Once the line holding "Identify the click" is found in the entries below, transcribe exactly every line up to and including the one holding "[Search] (392, 624)", but leave out the pictures.

### GIVEN DATA

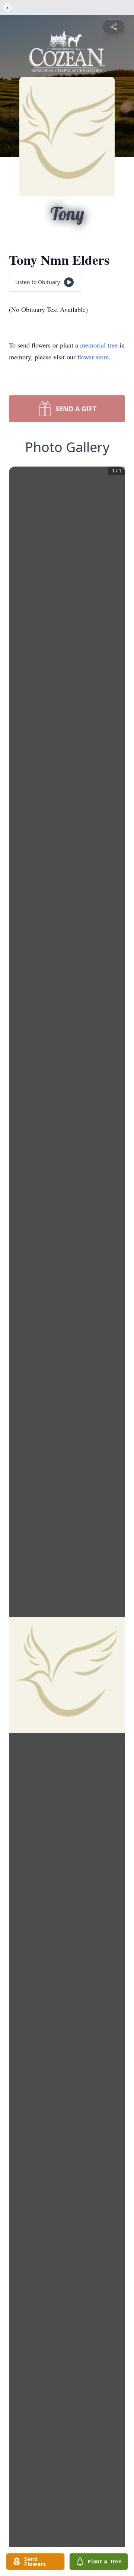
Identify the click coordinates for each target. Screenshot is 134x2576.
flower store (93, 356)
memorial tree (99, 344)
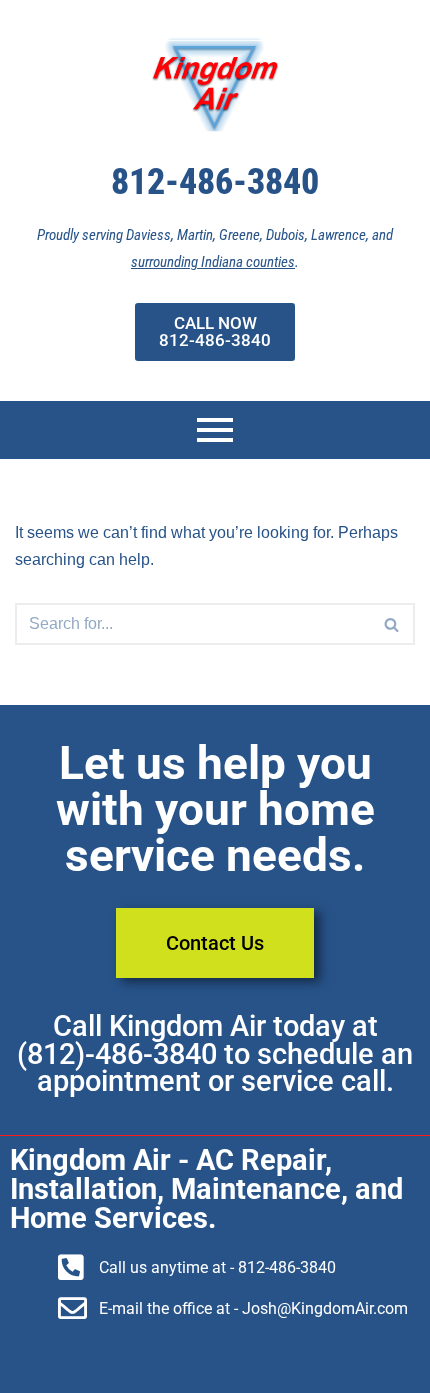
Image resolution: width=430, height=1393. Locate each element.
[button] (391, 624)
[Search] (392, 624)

######
### GIVEN DATA

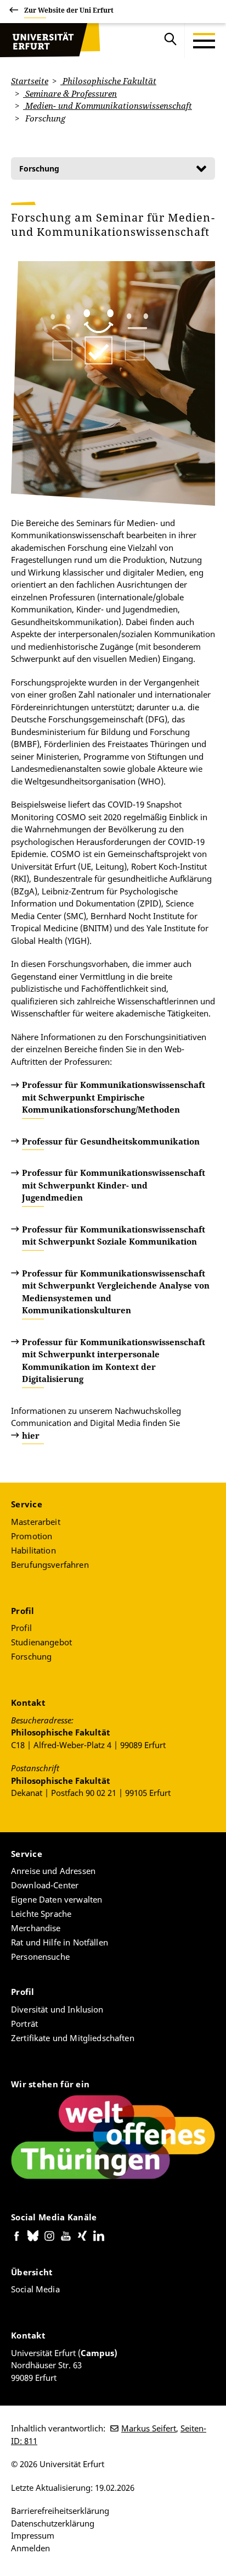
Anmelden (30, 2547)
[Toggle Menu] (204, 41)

######

> _TASK RESPONSE_:
Identify the click coordinates for each target. Screenshot is 134x2576.
flower store (93, 356)
memorial tree (99, 344)
Image resolution: width=430, height=1393. Locate each element.
[button] (391, 624)
[Search] (392, 624)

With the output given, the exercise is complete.